The journey to hell and back had given Dante a perspective of luxe and luxury that was rare and had put him in a very advantageous position as a writer. He decided to pen his thoughts and perspectives and take it to a wider audience so that people could understand luxury beyond the “price tag”. He started writing columns on luxury for a few foreign publications and sharing his ideas in various forums, which helped him take care of the expenses of his father’s cancer treatment. Dante realized luxury was a much wider subject and to understand it one needed to understand both the dazzle and the darkness that hides behind it.
One day, when he was telling his father how this one-upmanship has dearly cost him as well as Virgil, Dante’s father laughed and narrated a story. He said, during the time of Zamindars in Bengal, one-upmanship was very common. There were two neighbouring Zamindars who were almost at war with each other over this never-ending competition – who is superior. So when one day Zamindar A purchased and showcased his new imported two-horse driven Phaeton, Zamindar B got jealous. Within a week, he bought and showcased a four-horse driven imported Phaeton. A got very jealous and increased the number of horses by two, B retaliated by increasing it further. A took a step forward and replaced the horses by two zebras. This was the first zebra-driven Phaeton in Calcutta. They both laughed and the story helped Dante unburden his guilt a bit.
A year had passed, but his father’s condition had still not improved. For over a year, he had not made any luxury purchase.

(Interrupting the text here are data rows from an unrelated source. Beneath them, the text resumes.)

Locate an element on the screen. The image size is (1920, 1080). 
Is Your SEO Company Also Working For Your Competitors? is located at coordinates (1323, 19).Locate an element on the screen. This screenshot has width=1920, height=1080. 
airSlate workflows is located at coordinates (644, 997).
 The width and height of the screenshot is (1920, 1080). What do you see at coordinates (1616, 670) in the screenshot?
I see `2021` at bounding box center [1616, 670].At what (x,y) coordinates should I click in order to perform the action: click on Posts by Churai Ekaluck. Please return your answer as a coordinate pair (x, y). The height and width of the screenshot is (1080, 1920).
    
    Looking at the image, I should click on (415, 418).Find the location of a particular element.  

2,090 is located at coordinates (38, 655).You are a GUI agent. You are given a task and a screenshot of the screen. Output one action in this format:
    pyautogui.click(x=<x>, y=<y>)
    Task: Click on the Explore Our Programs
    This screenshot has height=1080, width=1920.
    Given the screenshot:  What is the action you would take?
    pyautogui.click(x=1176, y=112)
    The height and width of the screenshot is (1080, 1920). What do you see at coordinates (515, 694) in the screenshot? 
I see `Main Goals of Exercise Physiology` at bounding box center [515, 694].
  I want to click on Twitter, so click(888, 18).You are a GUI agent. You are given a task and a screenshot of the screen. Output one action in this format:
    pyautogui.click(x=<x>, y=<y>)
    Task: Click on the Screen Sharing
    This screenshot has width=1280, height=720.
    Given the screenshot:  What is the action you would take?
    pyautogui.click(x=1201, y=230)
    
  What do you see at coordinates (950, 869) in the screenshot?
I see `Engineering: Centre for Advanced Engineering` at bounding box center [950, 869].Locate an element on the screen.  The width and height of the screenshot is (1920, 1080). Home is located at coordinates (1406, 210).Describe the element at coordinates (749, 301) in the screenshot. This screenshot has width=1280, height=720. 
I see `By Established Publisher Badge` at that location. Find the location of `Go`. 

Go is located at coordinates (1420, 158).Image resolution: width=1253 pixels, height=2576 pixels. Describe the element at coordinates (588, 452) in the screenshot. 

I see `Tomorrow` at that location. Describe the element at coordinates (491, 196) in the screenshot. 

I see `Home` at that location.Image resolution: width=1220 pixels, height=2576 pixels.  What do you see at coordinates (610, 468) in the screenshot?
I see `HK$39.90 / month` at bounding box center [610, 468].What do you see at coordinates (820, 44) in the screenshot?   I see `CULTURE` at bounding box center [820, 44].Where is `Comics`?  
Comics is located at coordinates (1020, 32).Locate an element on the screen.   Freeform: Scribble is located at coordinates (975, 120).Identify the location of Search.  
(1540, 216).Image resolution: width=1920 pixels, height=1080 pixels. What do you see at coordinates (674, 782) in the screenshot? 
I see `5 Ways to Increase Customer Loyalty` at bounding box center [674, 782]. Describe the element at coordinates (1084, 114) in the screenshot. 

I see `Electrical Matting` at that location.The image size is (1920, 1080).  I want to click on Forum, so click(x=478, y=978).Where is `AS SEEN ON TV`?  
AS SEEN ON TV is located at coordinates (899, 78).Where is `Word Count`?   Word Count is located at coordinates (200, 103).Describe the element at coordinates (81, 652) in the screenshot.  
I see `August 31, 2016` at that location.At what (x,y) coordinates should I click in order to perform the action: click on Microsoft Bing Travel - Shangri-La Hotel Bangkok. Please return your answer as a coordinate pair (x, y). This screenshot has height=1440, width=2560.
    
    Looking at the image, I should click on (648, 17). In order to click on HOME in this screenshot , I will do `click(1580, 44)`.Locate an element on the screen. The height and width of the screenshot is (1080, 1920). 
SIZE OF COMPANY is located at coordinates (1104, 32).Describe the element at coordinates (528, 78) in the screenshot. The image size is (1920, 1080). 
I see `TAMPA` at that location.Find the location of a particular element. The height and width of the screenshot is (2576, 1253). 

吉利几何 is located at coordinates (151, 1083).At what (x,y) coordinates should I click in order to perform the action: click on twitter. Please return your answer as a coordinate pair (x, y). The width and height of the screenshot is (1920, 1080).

He had sold most of his luxury belongings and even gave away a few to his friends.
His writings were well accepted by audience and looked beyond any myopic view of luxury, tracing its evolution and how it has manifested itself in today’s world.
The moment he ceased being a luxe-o-holic, freeing himself from the addiction, he fell in love with luxe.
The purgatory of life had made him live with death and a fear of losing his father to a deadly disease every moment, regretting his journey to Luxe Inferno.
One day when the doctor told him that the final days of his father were nearing, Dante broke into tears. His father was a strong man. He told him, “Son, life is short and I have lived a full life. I have no regrets as I have you by my side. I want you to understand that every experience – good or bad – was God’s way of teaching you to pass in this exam called life. His objective is not to kill you, but to make you stronger. So your experience with luxury and the sins which took you to hell and back was necessary. Life has been your purgatory and you are now wiser and stronger. It has given you a purpose. So always know that god has been very kind and thank him.”
After a few days, his father passed away. He tried to remain strong, but broke down into tears intermittently. He was not able to contain his emotions. The loss was unbearable. It was a very deep wound, a gift from his inferno, which changed something deep within him. It was a throbbing pain. Unbearable. Intermittently, he felt the urge to relieve himself of this pain, to liberate the wound. To accept that change and liberate himself. He had picked up the razor a few times, taken it close to his wrist, made the cold steel touch the vein and feel the throbbing pulse. More than once, he had been convinced this was the only way to relieve himself of the pain, to escape this hell, to purgate himself. His sins took away his father. He could never forgive himself.
But then, he could hear his father’s last words, “…life has been your purgatory and you are now wiser and stronger.”
Dante has to rise from his ashes like a phoenix, for his father's sake.
Would the Luxe Inferno ever set him free? Would he ever see the Paradiso?